Grow your own, then you know what you smoke.


----------



## trkong88 (Mar 5, 2005)

you should go to:

www.amsterdammarijuanaseeds.com

buy some seeds and grow them yourself, that way you can try different strains of it and you dont have to worry about getting caught or anything like that

average flowering time avereges out at 8-9 weeks for most strains

good luck


----------



## smokey (Mar 9, 2005)

Is it safe to order from that site if you live in the US? (California)


----------



## cincy boy (Mar 24, 2005)

Iv yet to order seeds of the internet I just grow some good good bag seed It does the trick


----------



## J n B (Mar 24, 2005)

sometimes its just being at the right place at the right time....try socailizing at local taverns or depending your age go to a party or 2   ps dont b pushy or nosy it will come 2 u


----------



## SoCalStoner (Mar 24, 2005)

well for the usual its like 15 a gram and 25 dollars a half eighth.  if your in school it should be really easy to find, i smoke in the parking lot at my school none of the kids care


----------



## Unregistered (Mar 26, 2005)

whoever the hell u buy ur shit from is rippin u off big time!  an 1/8 is 25 at the most and a gram is 5 bucks at most.  Even in southern California where u are.


----------



## cincy boy (Mar 26, 2005)

yeah where I live a gram of some cron is 10 to 15 dollers depends but the stuff Is really good I hate buying it Ijust grow some awsome midds


----------



## Goldie (Mar 28, 2005)

Socal, at those prices it should be real easy to find - and here I thought $200/oz was bad...jeez


----------



## cincy boy (Mar 28, 2005)

200 an O is a lot I used to get an o of cron for150


----------



## J n B (Mar 30, 2005)

ive pd 350 4 the dankes


----------



## Goldie (Mar 30, 2005)

Cincy, cron = chronic?

   JnB, where are you located? Just curious..thanks.


----------



## cincy boy (Mar 30, 2005)

yeah chronic dank whatever we call it cron


----------



## rasta (Mar 30, 2005)

sounds a little strange


----------



## Goldie (Mar 30, 2005)

LOL - yeah, confusing...


----------



## Goldie (Mar 30, 2005)

Rasta, hello! Go over to the lounge & introduce yourself!


----------



## (Aotl)Arthropod (Mar 30, 2005)

Chronic (Pure female White Widow, Jack Herer, Super Skunk; well grown) goes for about 400/oz.

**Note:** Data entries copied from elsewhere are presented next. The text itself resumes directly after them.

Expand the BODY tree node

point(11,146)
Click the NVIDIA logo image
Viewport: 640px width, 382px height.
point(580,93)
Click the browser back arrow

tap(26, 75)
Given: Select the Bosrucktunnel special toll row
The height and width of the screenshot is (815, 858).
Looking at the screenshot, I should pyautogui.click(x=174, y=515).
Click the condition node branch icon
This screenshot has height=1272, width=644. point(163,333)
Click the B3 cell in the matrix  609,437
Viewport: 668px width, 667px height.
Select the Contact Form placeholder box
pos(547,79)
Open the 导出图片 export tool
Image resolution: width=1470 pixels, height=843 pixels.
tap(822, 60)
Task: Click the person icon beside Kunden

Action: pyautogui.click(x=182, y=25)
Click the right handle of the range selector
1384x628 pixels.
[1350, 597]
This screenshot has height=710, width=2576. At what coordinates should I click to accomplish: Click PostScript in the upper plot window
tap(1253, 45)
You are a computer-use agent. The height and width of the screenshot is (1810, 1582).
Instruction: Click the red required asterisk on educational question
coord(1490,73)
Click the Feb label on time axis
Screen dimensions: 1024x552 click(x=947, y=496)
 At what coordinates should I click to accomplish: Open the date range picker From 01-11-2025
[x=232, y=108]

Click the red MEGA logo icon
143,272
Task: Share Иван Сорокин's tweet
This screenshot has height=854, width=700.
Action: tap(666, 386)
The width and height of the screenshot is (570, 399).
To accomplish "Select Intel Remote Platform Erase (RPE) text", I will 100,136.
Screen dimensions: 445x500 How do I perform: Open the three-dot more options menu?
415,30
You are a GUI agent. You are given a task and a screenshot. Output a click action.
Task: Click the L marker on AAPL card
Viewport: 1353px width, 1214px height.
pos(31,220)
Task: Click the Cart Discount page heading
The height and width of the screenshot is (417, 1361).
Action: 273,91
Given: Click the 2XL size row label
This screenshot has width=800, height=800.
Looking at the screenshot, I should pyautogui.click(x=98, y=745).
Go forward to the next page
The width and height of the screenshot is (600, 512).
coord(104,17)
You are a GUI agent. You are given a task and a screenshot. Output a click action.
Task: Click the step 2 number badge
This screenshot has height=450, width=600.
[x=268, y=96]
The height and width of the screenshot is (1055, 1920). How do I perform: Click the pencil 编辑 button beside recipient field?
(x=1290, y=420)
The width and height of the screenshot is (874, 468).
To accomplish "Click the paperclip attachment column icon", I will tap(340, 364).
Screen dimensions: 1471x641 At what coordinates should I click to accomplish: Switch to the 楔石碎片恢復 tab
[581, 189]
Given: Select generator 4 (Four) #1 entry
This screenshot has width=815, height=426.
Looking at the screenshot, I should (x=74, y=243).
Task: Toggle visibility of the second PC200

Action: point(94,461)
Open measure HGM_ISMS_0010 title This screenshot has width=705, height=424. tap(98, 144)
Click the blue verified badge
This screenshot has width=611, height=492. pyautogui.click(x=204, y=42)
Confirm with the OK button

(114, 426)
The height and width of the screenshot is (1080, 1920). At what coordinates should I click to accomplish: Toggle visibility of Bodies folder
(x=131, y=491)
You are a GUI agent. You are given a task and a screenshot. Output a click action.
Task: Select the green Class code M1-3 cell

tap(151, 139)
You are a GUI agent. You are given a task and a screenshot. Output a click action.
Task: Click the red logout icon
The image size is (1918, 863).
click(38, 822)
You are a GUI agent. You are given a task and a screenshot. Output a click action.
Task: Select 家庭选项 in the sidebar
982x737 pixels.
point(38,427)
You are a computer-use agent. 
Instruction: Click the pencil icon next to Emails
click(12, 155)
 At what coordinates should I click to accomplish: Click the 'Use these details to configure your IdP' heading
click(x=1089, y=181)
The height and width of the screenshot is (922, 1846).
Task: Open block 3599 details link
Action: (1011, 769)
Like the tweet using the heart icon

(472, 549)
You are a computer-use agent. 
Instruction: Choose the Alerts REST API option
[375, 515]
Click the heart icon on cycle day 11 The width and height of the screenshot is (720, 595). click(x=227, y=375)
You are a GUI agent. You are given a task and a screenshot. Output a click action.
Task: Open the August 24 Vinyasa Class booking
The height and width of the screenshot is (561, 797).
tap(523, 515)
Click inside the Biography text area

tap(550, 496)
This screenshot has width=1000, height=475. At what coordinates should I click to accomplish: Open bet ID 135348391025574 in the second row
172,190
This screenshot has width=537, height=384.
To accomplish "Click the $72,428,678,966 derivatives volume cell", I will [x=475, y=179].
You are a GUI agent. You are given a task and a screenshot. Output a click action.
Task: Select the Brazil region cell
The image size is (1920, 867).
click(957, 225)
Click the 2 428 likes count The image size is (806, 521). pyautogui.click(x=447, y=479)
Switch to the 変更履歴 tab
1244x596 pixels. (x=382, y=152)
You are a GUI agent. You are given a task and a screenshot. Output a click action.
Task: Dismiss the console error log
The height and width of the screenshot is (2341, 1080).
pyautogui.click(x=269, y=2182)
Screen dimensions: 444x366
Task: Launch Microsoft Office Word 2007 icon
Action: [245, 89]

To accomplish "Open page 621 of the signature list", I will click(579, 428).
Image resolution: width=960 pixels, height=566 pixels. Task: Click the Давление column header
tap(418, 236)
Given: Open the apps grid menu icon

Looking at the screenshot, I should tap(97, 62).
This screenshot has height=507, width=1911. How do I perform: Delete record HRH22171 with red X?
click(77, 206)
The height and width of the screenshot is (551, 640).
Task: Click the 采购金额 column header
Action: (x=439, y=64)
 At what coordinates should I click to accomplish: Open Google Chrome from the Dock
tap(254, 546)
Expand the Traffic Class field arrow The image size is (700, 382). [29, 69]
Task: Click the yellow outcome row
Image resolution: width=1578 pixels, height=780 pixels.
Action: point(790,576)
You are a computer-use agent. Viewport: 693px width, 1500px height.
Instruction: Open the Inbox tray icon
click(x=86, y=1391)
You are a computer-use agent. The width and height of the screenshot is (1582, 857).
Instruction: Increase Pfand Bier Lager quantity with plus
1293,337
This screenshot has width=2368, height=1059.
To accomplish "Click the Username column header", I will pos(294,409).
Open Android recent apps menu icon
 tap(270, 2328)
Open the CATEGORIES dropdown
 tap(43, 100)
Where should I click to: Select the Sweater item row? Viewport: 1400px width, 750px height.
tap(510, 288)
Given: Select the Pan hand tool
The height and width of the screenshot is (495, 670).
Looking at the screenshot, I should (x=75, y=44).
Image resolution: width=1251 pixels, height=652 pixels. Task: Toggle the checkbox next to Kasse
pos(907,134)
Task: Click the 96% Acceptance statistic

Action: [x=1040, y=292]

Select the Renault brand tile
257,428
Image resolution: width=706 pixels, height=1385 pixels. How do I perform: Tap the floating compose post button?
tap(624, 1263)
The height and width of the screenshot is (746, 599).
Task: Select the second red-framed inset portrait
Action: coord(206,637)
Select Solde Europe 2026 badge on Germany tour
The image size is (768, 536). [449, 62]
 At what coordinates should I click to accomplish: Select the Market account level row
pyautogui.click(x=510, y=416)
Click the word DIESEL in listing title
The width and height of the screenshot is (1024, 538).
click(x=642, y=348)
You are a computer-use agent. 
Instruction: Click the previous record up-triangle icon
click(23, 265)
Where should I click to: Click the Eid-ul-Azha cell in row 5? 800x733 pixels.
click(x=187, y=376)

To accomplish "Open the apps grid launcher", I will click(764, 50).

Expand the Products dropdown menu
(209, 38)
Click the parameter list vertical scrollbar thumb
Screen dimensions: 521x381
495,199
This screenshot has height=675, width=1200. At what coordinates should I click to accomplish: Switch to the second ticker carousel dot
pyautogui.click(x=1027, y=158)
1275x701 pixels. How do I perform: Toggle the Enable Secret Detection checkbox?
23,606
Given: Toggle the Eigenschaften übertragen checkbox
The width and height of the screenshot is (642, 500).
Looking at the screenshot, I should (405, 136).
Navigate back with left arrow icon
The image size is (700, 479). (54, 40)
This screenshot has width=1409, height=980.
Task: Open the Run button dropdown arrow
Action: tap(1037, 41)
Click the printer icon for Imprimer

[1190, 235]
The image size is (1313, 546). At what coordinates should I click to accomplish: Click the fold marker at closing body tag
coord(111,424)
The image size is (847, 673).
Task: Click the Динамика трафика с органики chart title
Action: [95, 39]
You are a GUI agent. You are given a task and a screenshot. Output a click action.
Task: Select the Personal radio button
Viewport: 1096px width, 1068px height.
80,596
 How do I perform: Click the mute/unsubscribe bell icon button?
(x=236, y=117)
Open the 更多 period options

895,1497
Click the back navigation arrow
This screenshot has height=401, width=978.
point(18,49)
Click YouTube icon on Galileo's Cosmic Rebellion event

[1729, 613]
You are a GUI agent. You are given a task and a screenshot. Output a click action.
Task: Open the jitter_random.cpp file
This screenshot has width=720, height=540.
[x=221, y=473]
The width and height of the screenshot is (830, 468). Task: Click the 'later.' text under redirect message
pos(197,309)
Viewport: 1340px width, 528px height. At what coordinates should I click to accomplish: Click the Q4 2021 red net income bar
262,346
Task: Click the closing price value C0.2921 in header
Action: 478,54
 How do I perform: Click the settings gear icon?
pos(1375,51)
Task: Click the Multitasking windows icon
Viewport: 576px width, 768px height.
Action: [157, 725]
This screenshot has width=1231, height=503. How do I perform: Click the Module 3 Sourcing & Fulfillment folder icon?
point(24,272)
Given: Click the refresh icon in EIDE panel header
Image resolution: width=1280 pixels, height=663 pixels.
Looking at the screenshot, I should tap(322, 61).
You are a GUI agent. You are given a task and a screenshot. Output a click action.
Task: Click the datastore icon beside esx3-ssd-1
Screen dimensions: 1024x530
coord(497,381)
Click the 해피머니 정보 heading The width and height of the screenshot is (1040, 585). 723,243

I get prices ranging from $50-$100 per quarter oz, and I'm from the same area as cincyboy; about 45 minutes drive to cincinnati. I'm thinking of starting a grow just for the prices I know i could get for chronic here.


----------



## cincy boy (Mar 31, 2005)

so you live in what fraklin or sumthing


----------



## (Aotl)Arthropod (Apr 1, 2005)

Na, Clermont. I'm about 15 minutes away from Deja Vu.


----------



## cincy boy (Apr 1, 2005)

no ******* way dude i live right there by summerside and and beachwood


----------



## Goldie (Apr 4, 2005)

I`ve never heard of those - what part of town, Cincy? Clermont I am familiar with...


----------



## Neostarr (Apr 10, 2005)

Hi All, I really only just started smoking.

Yesterday i got really zoned where everything was surreal... dreamlike. That was bout 17 hrs ago now. I am still nauseous and sort of hyper sensitive to my body's feelings. is this normal? I am also only used to 1 large pipe rip but i took a lot more this time using cigar wraps. could that be the reason?


----------



## lovbnstoned (Nov 8, 2013)

best deal is to Grow ur own,, a plus is U know how it is grow, n that ur getting the strain what U want


----------



## trillions of atoms (Nov 8, 2013)

Im pretty sure he found some...or grew some by now.

thread from 05. 



Wheres a funny jpeg when you need it... I like that batman one.


----------



## Locked (Nov 8, 2013)

Put away the shovel...you dug up a thread that is 8 and a half years old. I will have what you are smoking though...


----------